This animal is well known for having a hump back and living in the desert, but did you know the camel is a very interesting animal? There are lots of fun things to learn about the camel – read the list of fascinating facts about this animal below to learn more.
▪ The one-humped camel resides in North Africa and the Middle East, while the two-humped camel is commonly found in Central Asia. No matter where they live, camels are usually found in desert-type climates.
▪ Camels can also be found in cold weather climates as well, despite popular belief.
▪ The camel’s hump is actually very useful. Contrary to popular belief, however, the camel’s hump is not filled with water. It consists of stored fat which the camels can resource when food and water are very limited. This fat can be broken down and used as nutrition in emergencies where food is scarce, so camels can go for days without water or food.
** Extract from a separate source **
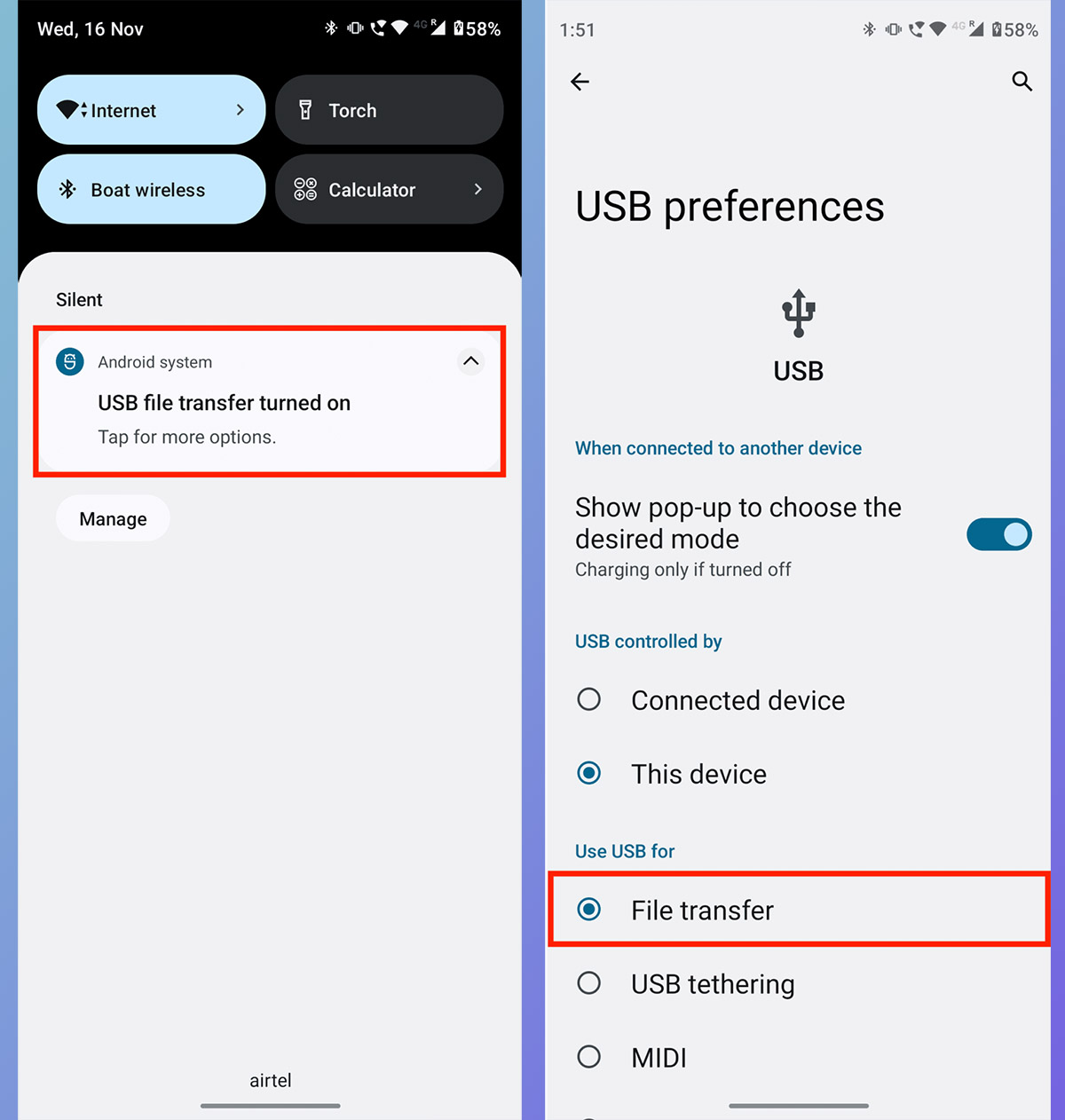Tap the Calculator tile icon
The height and width of the screenshot is (1120, 1065).
pyautogui.click(x=305, y=189)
▪ Another aspect that helps camels go without water is their incredible ability to minimize their water losses. When they use the bathroom, their droppings are very dry and their urine is extremely concentrated, allowing them to retain more water. A gross fact, but a very true one!
▪ Believe it or not, camels have a third, clear eyelid that protests their eyes from blowing sand and dirt in the desert. Another helpful aspect of their eyes is two sets of eyelashes, which help clean them. Camels also have the handy ability of shutting their nostrils during sand storms. As you can tell, camels are definitely meant to live in the desert.
▪ Camels, like donkeys, have been used as a method of transportation for humans for a very long time – thousands of years, believe it or not. These sturdy and strong animals can carry up to 500 pounds on their backs, so people or goods can be transported. Nowadays camels are more often used for transporting products rather than people.
▪ Camels can run up to speeds of 40 miles per hour – that’s pretty fast for an animal thought to be rather slow, isn’t it?
▪ Here’s a really gross fact, so prepare yourself – people have actually drank camel urine before for medicinal purposes! I bet our medicine doesn’t look too bad now, right?
▪ The word “camel” is actually Arabic and means beauty.
▪ Camels do not start sweating until temperatures reach 106 degrees.
▪ Most camels are much larger than humans are. The average two-humped camel grows to a shoulder height of 6 feet (1.8 meters) in length and a body length of about 10 feet (3 meters). They can weigh anywhere from 1,320 to 2,200 pounds. A one-humped camel can be about 6.5 feet (2 meters) tall and weigh anywhere from 880 to 1,325 pounds. Many people who see a camel in person are very surprised by how big they actually are.
▪ Camels are not picky eaters whatsoever. In fact, due to their very thick lips, they can eat some things that would seriously hurt other animals and people – like thorn covered plants, for example. One thing camels do not eat is meat, because they are herbivores.
▪ Although camels can a long time without water, it doesn’t mean they don’t need any. Camels typically live in very hot and dry desert climates and when they find a source of water, they fill up! A typical camel can down up to 30 gallons of water in a mere 13 minutes. The camel’s body rehydrates very quickly, much faster than any other animal.
In very desperate times camels can survive up to six months without food or water.